▸ TASK OBJECTIVE: In the records below, find the line containing "Given: Open the Download". Output it and every line after it to the end, unchanged, with no pictures.

Pixel coordinate grounding data
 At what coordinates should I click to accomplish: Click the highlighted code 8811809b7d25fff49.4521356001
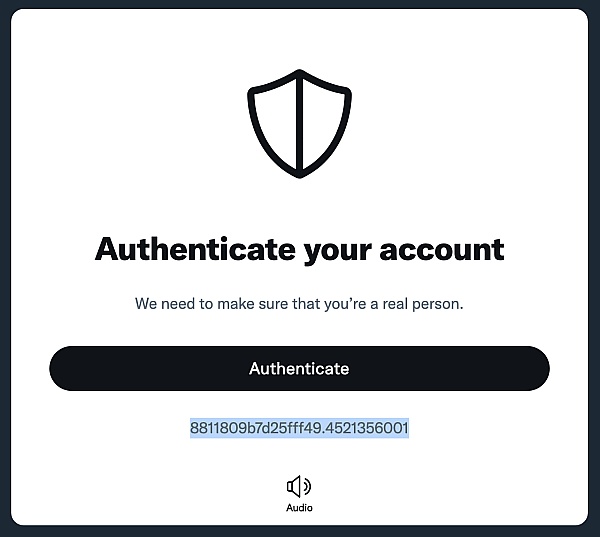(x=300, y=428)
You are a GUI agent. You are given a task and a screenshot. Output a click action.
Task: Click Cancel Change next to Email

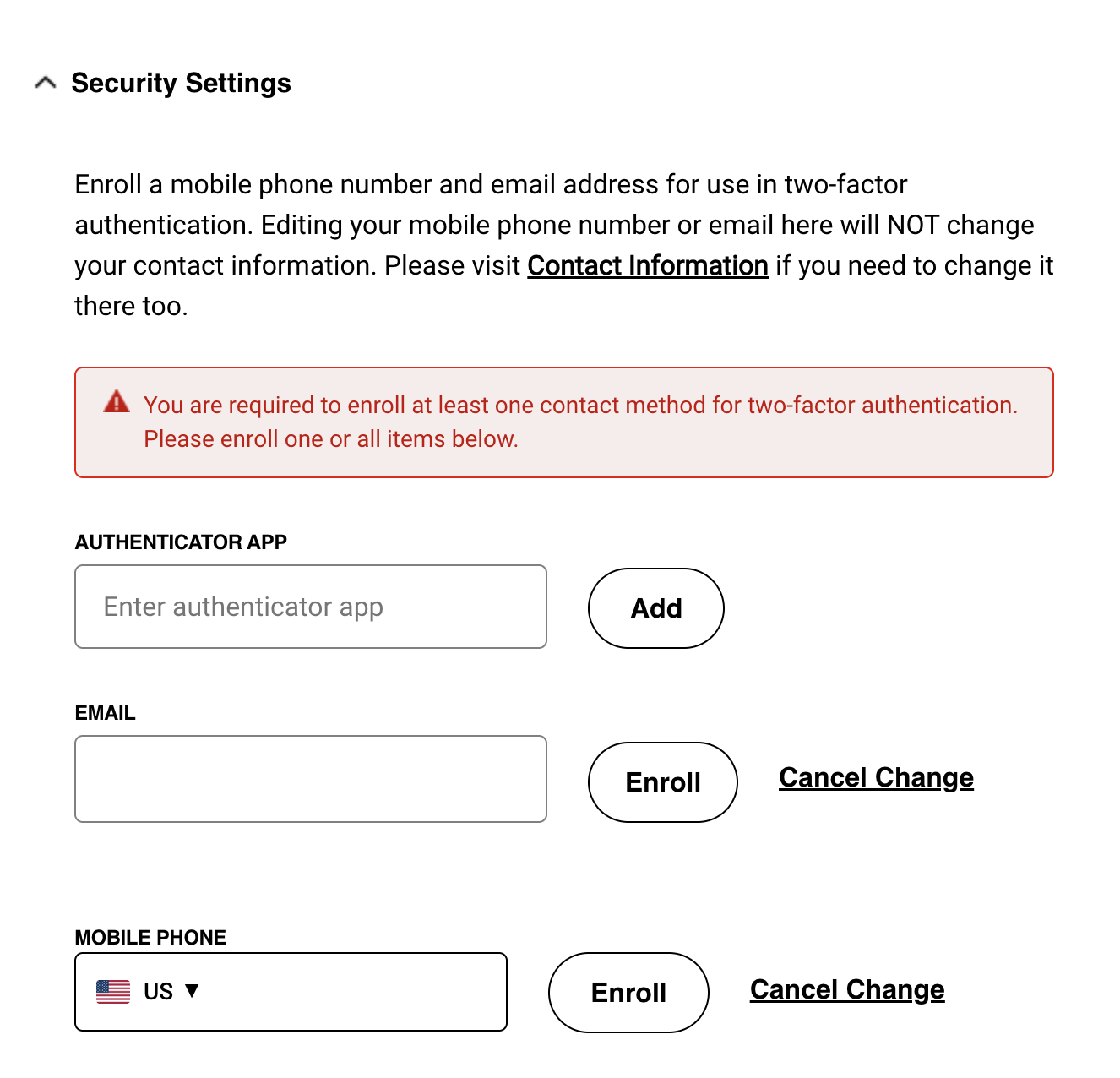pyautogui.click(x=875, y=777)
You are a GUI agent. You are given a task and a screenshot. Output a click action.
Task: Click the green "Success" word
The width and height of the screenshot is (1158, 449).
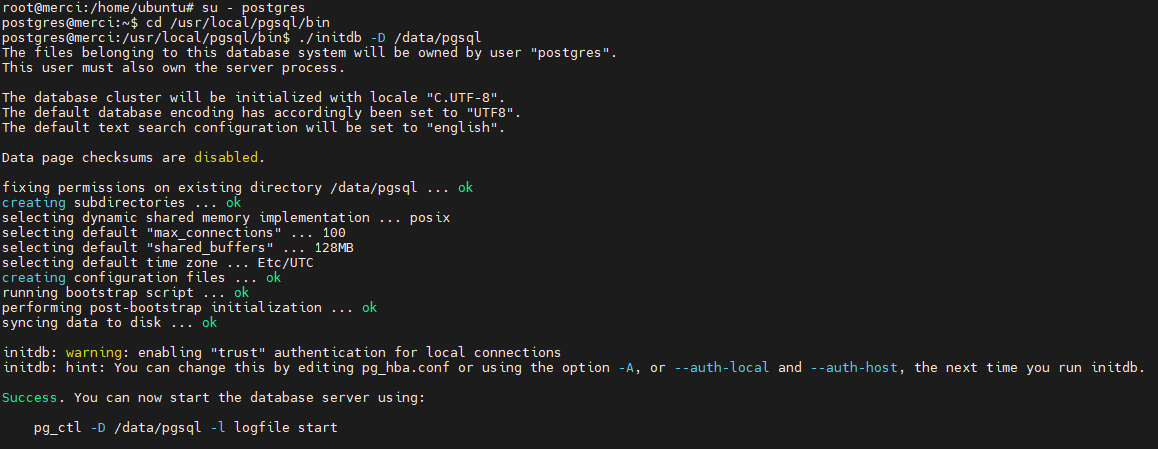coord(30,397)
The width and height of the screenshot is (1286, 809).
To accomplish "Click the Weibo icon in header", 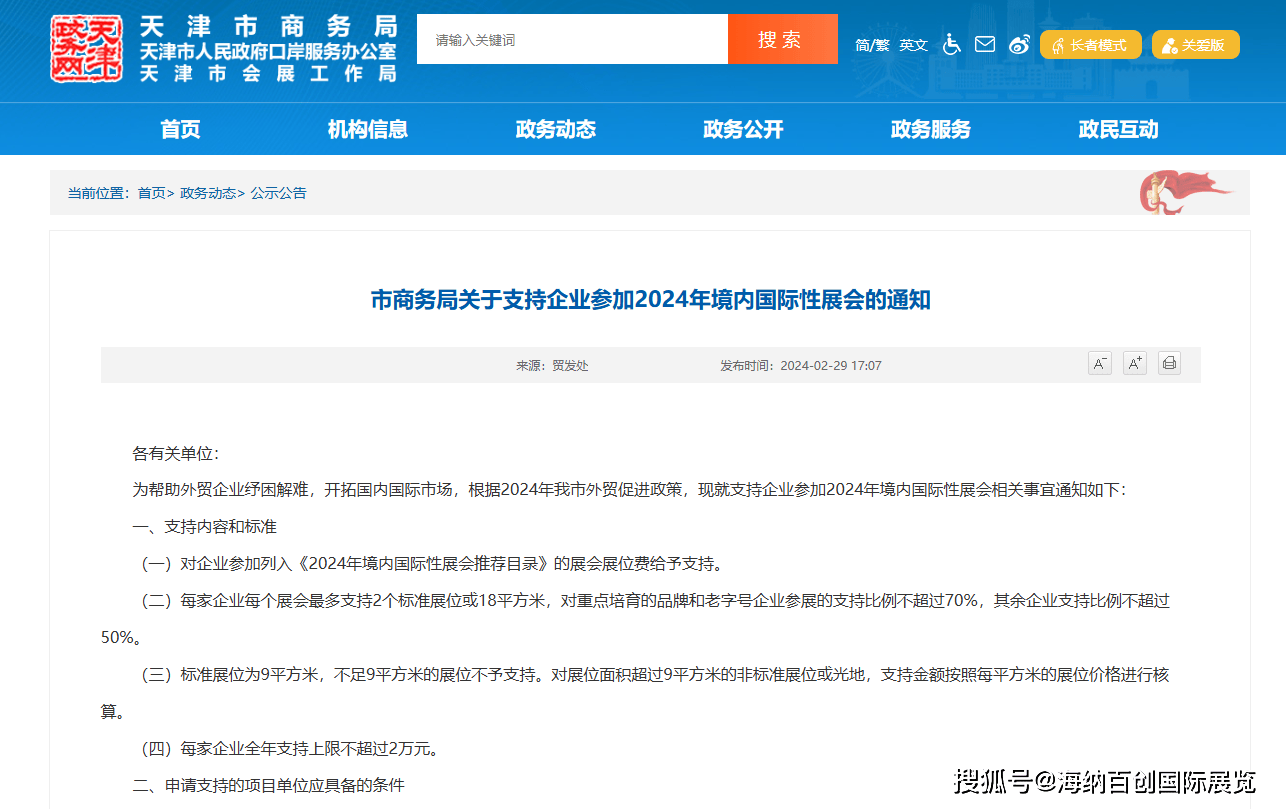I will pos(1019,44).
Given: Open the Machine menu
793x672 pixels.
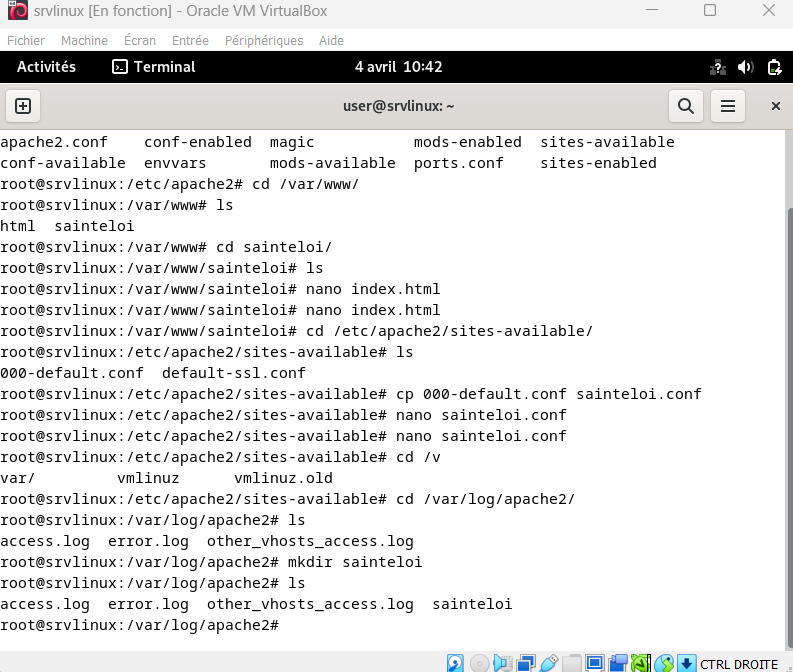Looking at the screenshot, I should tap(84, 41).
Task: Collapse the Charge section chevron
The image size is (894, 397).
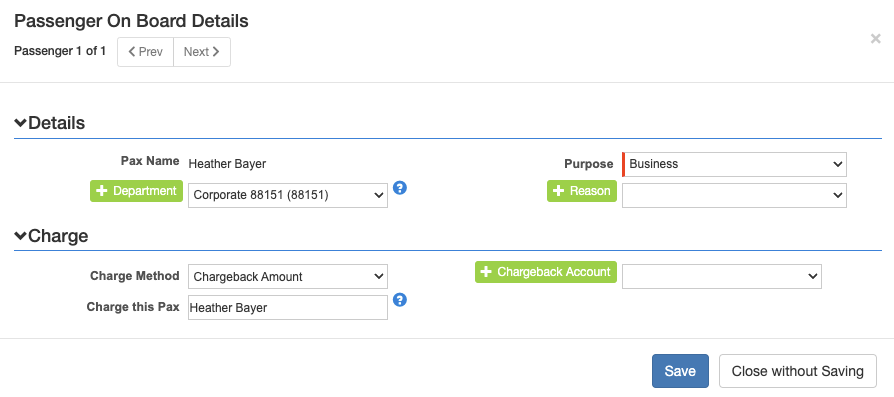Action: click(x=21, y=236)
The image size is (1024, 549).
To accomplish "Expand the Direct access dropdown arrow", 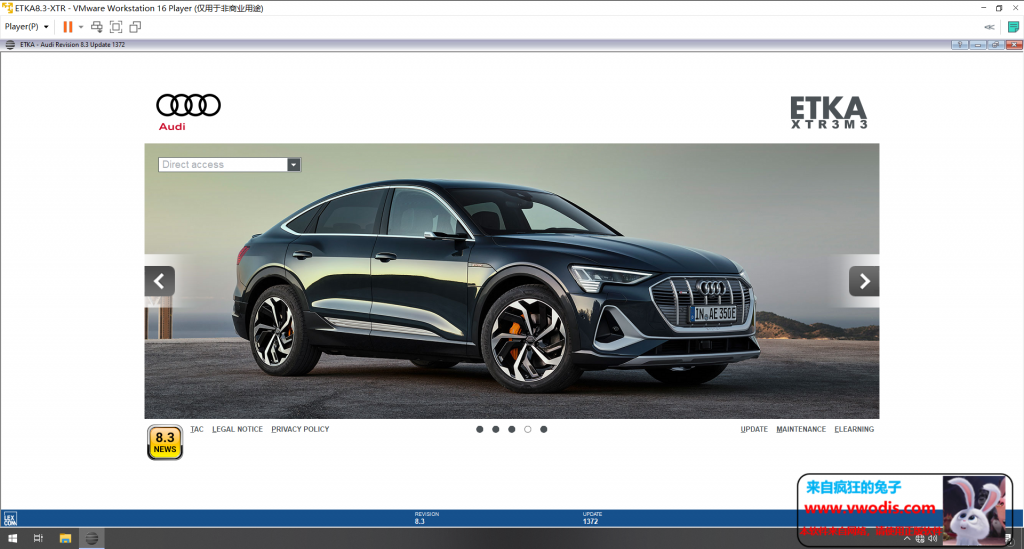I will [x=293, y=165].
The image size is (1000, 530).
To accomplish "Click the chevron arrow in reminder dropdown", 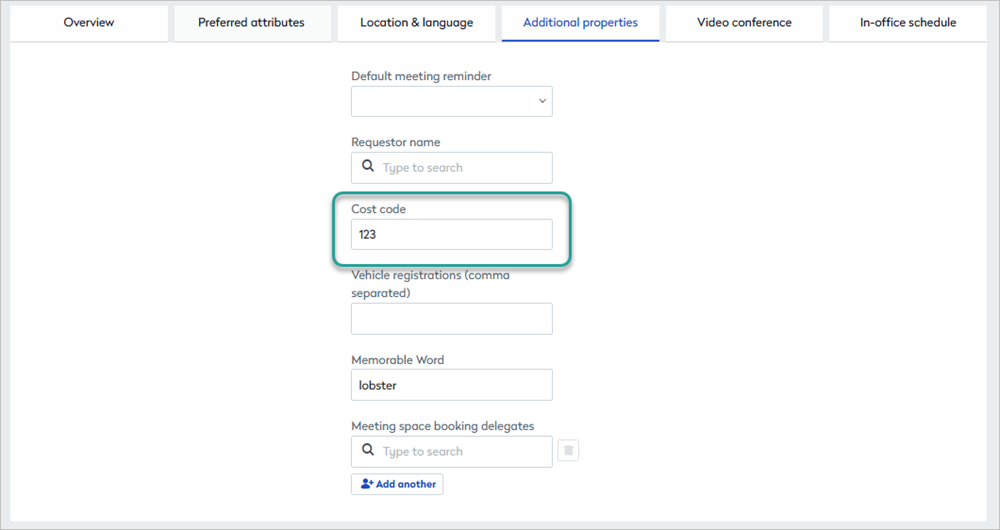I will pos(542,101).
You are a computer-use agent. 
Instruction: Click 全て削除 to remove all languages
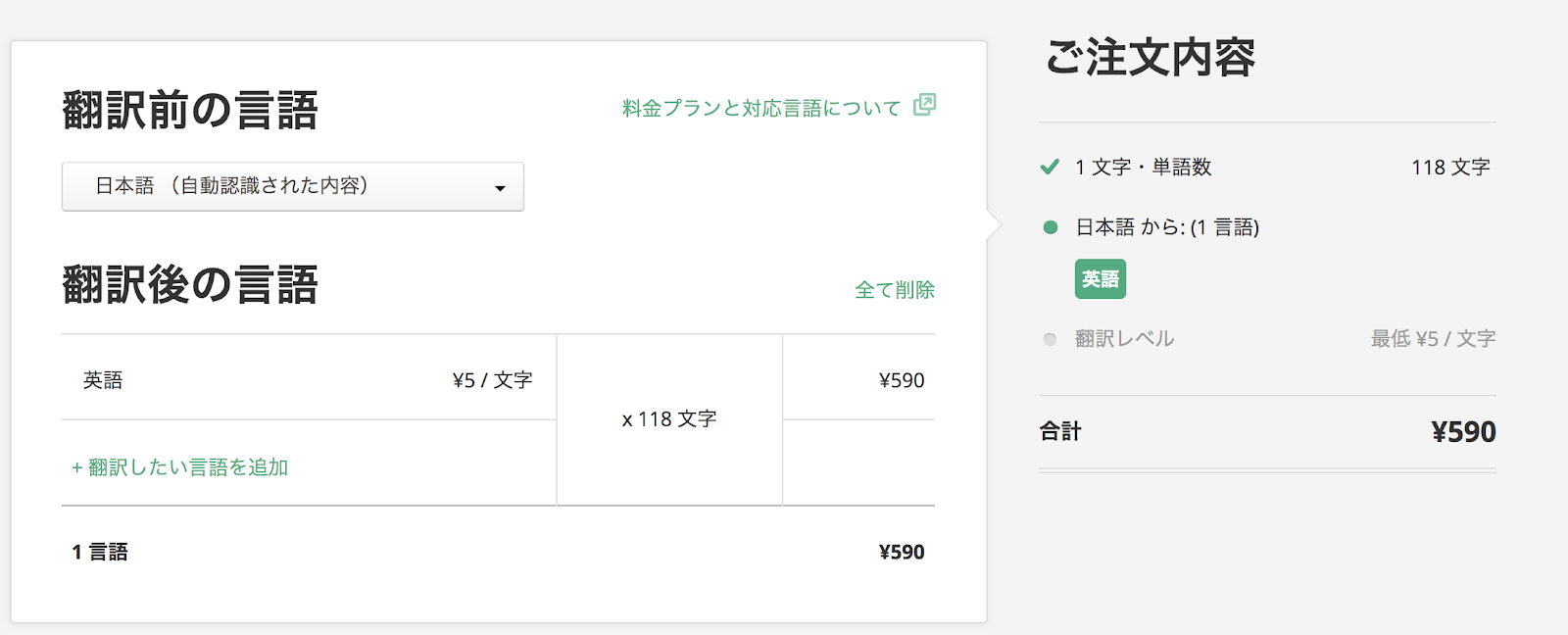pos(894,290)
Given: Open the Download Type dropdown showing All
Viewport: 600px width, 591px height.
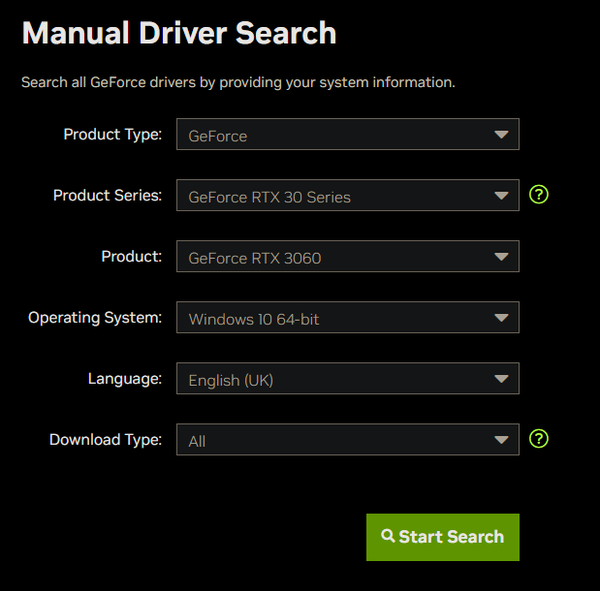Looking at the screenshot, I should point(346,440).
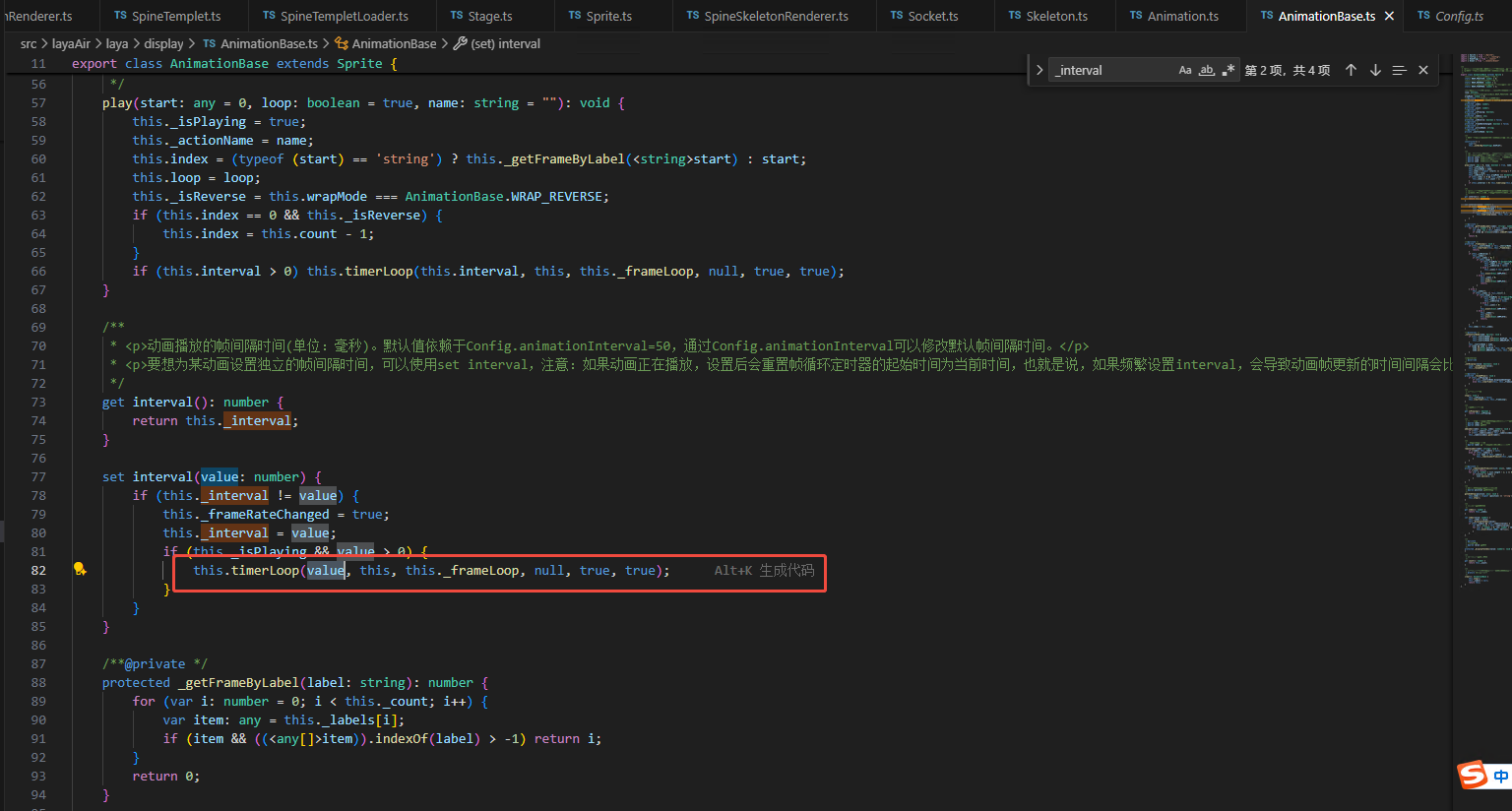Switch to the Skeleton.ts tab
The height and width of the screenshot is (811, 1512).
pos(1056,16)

▸ ANSWER FOR THIS EXERCISE:
Given: Open the Download Type dropdown showing All
Viewport: 600px width, 591px height.
Looking at the screenshot, I should point(346,440).
Switch to the Skeleton.ts tab
The height and width of the screenshot is (811, 1512).
pos(1056,16)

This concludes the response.